Они сидели на земле возле старой хижины Вачеры, две африканские женщины, между которыми лежали поколения. Они пили пиво и разговаривали, вовлеченные в древний ритуал женского единения и доверия.
— Скажи мне, — попросила Мама Вачера, — ты нашла то, что искала?
Сара с восторгом поведала бабушке о своем потрясающем открытии, которое она сделала в Малинди, и о своих фантастических планах на будущее. Когда же ее рассказ подошел к тому месту, где она обратилась к банкирам Найроби, чтобы взять у них деньги на реализацию своих идей, в голосе Сары послышались грустные нотки.
— Это было очень унизительно, бабушка. Они вели себя со мной так, будто я просила у них подачку. «Нужны гарантии», — сказали они! Получается, чтобы получить заем, человек должен доказать, что он в нем не нуждается! Я показала им свои рисунки и ткань, которую сделала, и сказала: «Вот мои гарантии! Мое будущее — мои гарантии». Тогда они спросили, есть ли у меня отец или муж, на которых они могли бы оформить заем. А узнав, что нет, велели мне убираться восвояси. Бабушка, как же женщине начать свое дело?
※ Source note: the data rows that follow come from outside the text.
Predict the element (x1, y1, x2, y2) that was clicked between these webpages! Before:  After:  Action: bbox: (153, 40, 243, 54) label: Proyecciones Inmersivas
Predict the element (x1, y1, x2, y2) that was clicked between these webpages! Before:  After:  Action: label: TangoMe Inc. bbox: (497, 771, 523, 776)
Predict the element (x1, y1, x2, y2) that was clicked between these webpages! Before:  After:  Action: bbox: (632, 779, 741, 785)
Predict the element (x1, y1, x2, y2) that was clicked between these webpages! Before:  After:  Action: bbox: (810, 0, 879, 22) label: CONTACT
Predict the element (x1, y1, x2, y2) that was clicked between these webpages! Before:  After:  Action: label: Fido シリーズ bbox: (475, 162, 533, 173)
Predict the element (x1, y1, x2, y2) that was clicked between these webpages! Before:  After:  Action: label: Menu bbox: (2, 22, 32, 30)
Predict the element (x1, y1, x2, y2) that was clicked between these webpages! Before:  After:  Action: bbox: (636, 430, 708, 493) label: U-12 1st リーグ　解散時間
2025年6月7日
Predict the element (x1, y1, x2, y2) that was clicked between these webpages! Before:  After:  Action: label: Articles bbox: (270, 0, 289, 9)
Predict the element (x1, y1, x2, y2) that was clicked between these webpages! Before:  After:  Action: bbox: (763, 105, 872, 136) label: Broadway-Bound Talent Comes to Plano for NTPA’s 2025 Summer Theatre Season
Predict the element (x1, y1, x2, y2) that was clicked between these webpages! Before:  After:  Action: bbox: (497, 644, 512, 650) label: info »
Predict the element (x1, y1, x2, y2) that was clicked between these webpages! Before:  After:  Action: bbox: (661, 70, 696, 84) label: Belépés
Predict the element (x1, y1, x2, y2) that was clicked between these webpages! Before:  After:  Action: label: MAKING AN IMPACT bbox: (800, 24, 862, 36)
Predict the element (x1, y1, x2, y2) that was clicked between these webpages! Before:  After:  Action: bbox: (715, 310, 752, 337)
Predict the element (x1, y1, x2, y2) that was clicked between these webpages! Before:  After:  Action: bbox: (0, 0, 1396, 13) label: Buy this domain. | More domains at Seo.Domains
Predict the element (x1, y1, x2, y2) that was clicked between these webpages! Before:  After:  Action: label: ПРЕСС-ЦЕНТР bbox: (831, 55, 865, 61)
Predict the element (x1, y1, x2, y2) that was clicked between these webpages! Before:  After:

Мама Вачера покачала головой. В этом она ничего не смыслила. Женщины должны были растить детей и работать на шамбах. Вещи, о которых говорила ее внучка, были для нее полной загадкой.
— Откуда такая мечта, дочь моя? Ты должна сначала найти себе хорошего мужа. Тебе уже давно пора иметь детей, а их у тебя нет.
Сара рисовала эскизы платьев на земле. Поездка в Найроби открыла ей глаза на реальное положение вещей. Несколько банкиров отказались даже разговаривать с ней, двое расхохотались над ее планом, а трое намекнули на сексуальные отношения. «За определенные услуги, — доверительно сказали они ей, — быть может, мы и смогли бы дать тебе заем…»
Сара была в отчаянии.
По всей Восточной Африке женщины становились все более независимыми. Они поступали в высшие учебные заведения и приобретали профессии врача и юриста, даже архитектора и химика. Но эти пути, решила Сара, тщательно контролировались мужчинами. Женщины, хоть и работали на мужских должностях, делали это под неусыпным присмотром и контролем со стороны мужчин. Женщин, надевших адвокатские парики и выступающих в судах, тщательно опекали и контролировали. Они по-прежнему находились в полной власти мужчин, какими бы независимыми они себя ни считали. Женщины же, которые хотели открыть свои собственные предприятия, были другого поля ягодами. Им нужда была полная независимость, а это уже совершенно не устраивало мужчин.